Terça-feira, 21 de Setembro de 2010
Vilarinho da Furna está de luto - XI

O Henrique Prereira dos Santos anda mesmo obcecado. Não se pode dizer uma
palavra sobre Vilarinho da Furna, que ele salta logo com insinuações de
baixo nível. E começa (continua) a não dizer coisa com coisa.
Limitei-me a fazer um elogio aos técnicos com quem a AFURNA tem trabalhado
na prevenção dos incêndios e lá vem ele: "Eu já tinha estranhado o custo
zero de oito euros por hectare..."
Alguma vez pode haver custo zero de oito euros do que quer que seja?
Parvoice.
Por outro lado, aconselho-o a não apostar "que pagaram também parte da
equipa técnica da Associação florestal", porque perde. É que a AFURNA pagou
integralmente à referida equipa. Tudo na mais estrita legalidade.
E não me venha com a demagogia dos contribuintes. Por acaso os antigos
habitantes de Vilarinho da Furna não são também contribuintes?
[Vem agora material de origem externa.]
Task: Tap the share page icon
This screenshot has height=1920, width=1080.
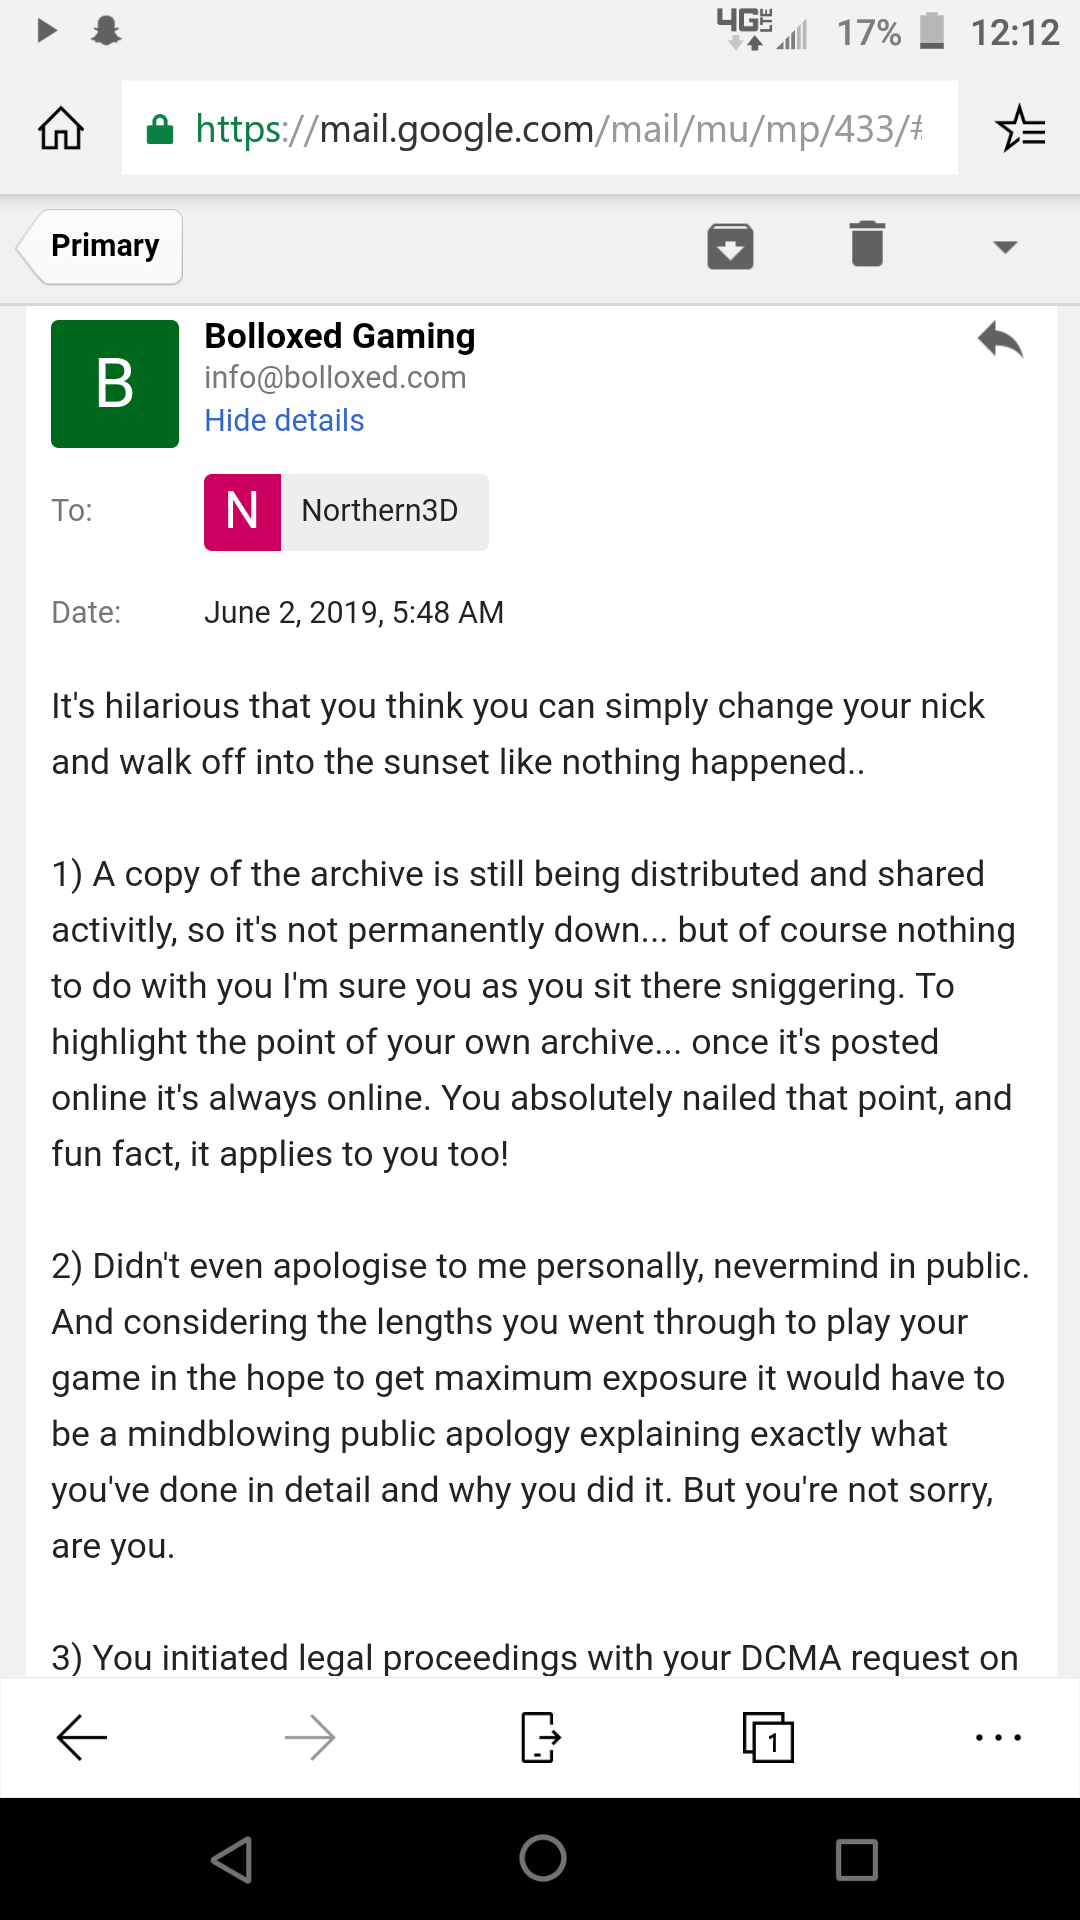Action: 540,1738
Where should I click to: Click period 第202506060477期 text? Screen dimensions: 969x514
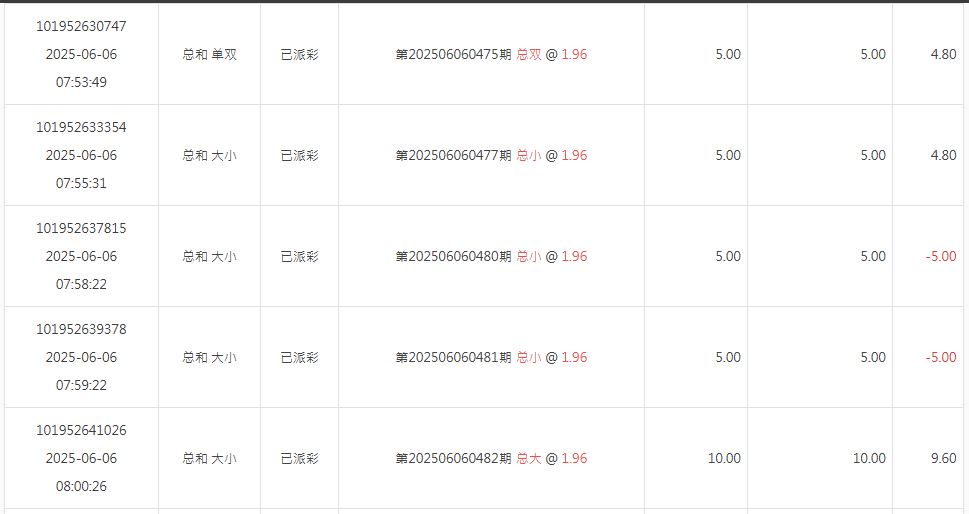point(453,155)
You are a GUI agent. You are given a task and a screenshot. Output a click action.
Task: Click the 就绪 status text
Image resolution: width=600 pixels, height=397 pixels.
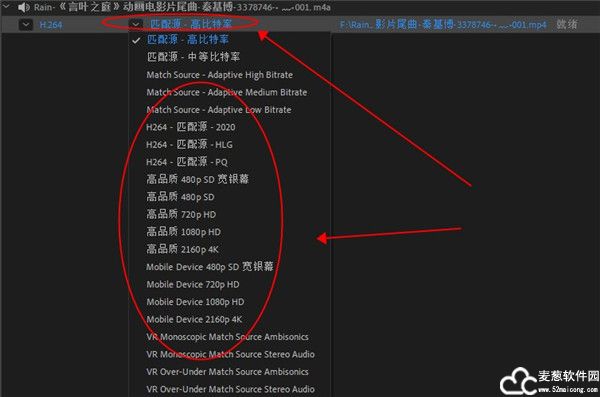pos(567,25)
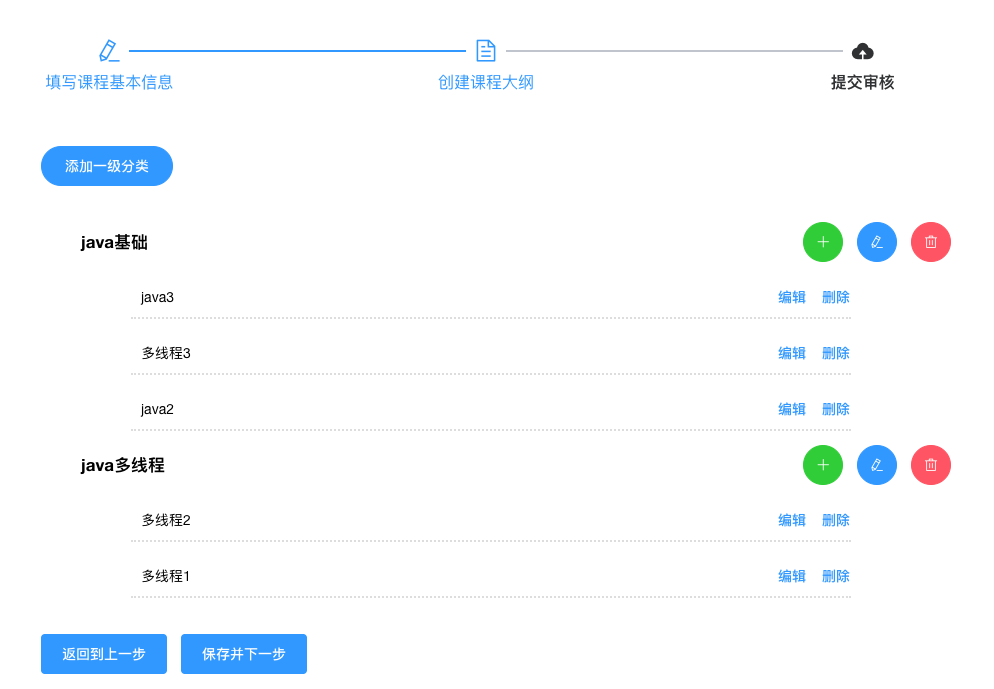Edit java多线程 chapter with the pencil icon
This screenshot has height=689, width=994.
click(x=876, y=465)
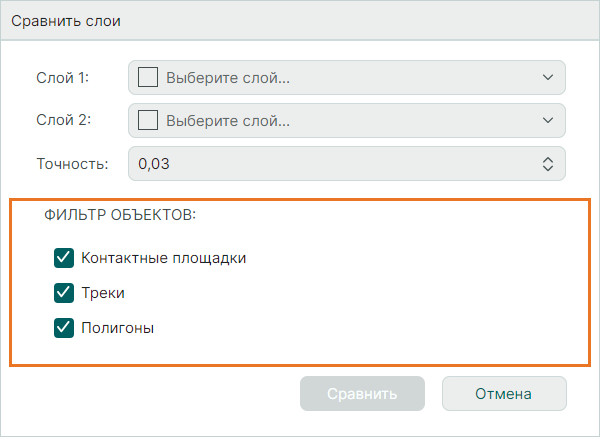Open the Слой 1 layer dropdown
The image size is (600, 437).
tap(346, 77)
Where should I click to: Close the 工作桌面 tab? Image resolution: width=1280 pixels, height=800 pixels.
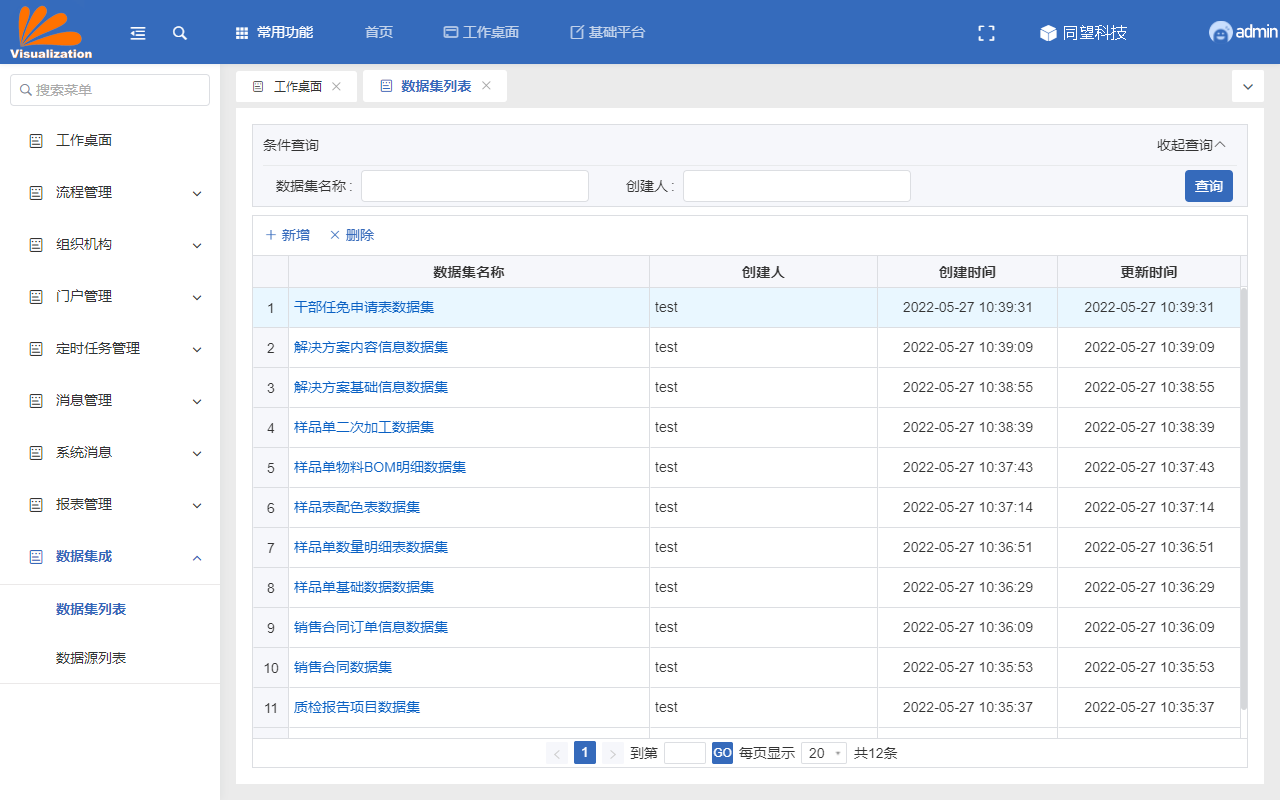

E a própria
AFURNA, que até paga IMI (ex-Contribuição Autárquica) pela barragem de
Vilarinho da Furna, não é contribuinte?
Manuel Antunes

NB - Esta mensagem está escrita segundo o Novo Acordo Ortográfico da Língua
Portuguesa, exceto nas gralhas e citações.
----- Original Message -----
From: "Henrique Pereira dos Santos" <as1075017@sapo.pt>
To: "'Manuel Antunes'" <mantunes@mail.telepac.pt>; "'AMBIO'"
<ambio@uevora.pt>; "'Paulo Alexandre Martins Fernandes'" <pfern@utad.pt>
Sent: Tuesday, September 14, 2010 1:43 PM
Subject: RES: [ambio] RES: RES: Vilarinho da Furna está de luto

"Em Vilarinho da Furna, desde há dois anos a esta parte, temos trabalhado,
para os fogos controlados e limpeza de matos, com uma excelente equipa
(passe a publicidade) da Associação Florestal do Cávado, com a supervisão
dos extraordinários Técnicos do Parque Nacional da Peneda-Gerês."
Eu já tinha estranhado o custo zero de oito euros por hectare, mas tanto
quanto percebo custo zero quer dizer apenas custo zero para a AFURNA porque
pelos vistos os contribuintes pagaram o acompanhamento (os técnicos do PNPG,
parece que afinal o parque faz alguma coisa) e aposto que pagaram também
parte da equipa técnica da Associação florestal.
Não estou a dizer que discordo, bem pelo contrário, mas é apenas para
esclarecer como se chega a valores de limpeza de matos de oito euros por
hectare: socializando os custos e privatizando os proveitos.